И вновь последовало несколько хлестких ударов.
— Ну, как, согрелся? Это еще тебе цветочки. Утречком хозяин пожалует. Вот тогда держись, паря. Покудова.
Порфишка вышел. Нудно скрипнула железная дверь, звякнул засов.
Стенька, превозмогая боль, оглядел свое узилище. Так вот оно какое! В селе давно говорили, что приказчик приспособил свой каменный подклет не только для хранения овощей, товаров и разного домашнего скарба, но и для наказания в нем особо провинившихся людей, для чего в подклете отгорожен небольшой, но страшный застенок, какие до сих пор имелись в некоторых помещичьих владениях.
«И впрямь застенок, — подумалось Стеньке. — Оковы, колодки, на стенах висят плетки, кнуты, клещи, Ну и ну!».
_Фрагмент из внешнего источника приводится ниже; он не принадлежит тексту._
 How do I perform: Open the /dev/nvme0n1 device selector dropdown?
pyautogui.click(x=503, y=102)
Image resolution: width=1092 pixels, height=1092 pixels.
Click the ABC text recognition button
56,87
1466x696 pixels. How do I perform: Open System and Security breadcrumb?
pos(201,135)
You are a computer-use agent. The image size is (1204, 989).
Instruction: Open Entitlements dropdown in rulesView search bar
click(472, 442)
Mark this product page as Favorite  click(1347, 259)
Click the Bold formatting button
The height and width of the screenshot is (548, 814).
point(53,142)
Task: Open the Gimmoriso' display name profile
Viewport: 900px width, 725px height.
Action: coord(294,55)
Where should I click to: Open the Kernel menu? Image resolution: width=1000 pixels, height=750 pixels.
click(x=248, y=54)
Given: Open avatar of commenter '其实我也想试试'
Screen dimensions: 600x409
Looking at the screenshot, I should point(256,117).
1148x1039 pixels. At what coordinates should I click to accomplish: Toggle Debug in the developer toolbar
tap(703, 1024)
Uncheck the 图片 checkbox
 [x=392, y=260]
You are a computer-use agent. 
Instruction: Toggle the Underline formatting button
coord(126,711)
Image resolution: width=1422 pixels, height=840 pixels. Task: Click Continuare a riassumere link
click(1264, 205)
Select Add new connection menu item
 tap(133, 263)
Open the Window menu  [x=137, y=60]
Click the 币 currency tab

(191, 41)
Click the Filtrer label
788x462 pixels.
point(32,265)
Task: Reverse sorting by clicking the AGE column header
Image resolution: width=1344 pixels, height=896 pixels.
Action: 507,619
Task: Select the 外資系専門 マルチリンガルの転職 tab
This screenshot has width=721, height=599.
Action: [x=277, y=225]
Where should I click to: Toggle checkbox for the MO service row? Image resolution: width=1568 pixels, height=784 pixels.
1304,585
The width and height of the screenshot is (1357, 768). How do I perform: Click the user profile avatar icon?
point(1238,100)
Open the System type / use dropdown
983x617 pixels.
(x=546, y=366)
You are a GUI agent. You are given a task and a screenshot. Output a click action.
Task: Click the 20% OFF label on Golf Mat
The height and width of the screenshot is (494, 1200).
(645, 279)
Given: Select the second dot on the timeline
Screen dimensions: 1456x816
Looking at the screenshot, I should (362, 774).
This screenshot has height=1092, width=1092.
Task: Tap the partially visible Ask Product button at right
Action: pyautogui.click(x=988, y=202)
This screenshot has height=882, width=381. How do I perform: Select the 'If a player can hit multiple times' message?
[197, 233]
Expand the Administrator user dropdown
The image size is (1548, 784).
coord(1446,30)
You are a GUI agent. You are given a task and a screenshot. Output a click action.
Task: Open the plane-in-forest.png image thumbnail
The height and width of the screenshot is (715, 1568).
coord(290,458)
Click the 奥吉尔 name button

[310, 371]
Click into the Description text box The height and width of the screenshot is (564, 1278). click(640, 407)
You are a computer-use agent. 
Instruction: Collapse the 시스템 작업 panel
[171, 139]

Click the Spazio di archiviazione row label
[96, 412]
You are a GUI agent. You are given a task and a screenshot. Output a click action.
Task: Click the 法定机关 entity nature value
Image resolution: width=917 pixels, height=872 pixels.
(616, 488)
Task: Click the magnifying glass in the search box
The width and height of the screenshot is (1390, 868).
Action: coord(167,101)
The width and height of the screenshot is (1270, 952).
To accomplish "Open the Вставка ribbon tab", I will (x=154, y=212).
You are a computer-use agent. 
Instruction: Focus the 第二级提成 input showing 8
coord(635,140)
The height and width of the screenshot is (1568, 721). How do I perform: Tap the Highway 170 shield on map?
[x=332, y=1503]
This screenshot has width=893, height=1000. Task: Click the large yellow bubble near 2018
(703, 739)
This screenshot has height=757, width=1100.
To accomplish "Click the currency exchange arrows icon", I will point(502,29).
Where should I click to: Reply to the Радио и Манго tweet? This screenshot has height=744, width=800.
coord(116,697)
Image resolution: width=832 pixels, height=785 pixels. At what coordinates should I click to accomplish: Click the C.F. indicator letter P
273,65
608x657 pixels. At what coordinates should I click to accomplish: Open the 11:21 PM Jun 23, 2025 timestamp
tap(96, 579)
Горькая усмешка скривила губы. Попался, как недоумок. Ведь мог бы предугадать, зачем его ведет к дому приказчика Порфишка. Букан, конечно же, не простит ему такого зубодробительного тычка. «На куски порежу, собака!» Этот злобный человек и впрямь может его искалечить, и ничего с этим не поделаешь. Заковали, как государственного преступника, и жди теперь палача. Хоть бы кому весточку подать, но в застенке даже щелочки на улицу нет.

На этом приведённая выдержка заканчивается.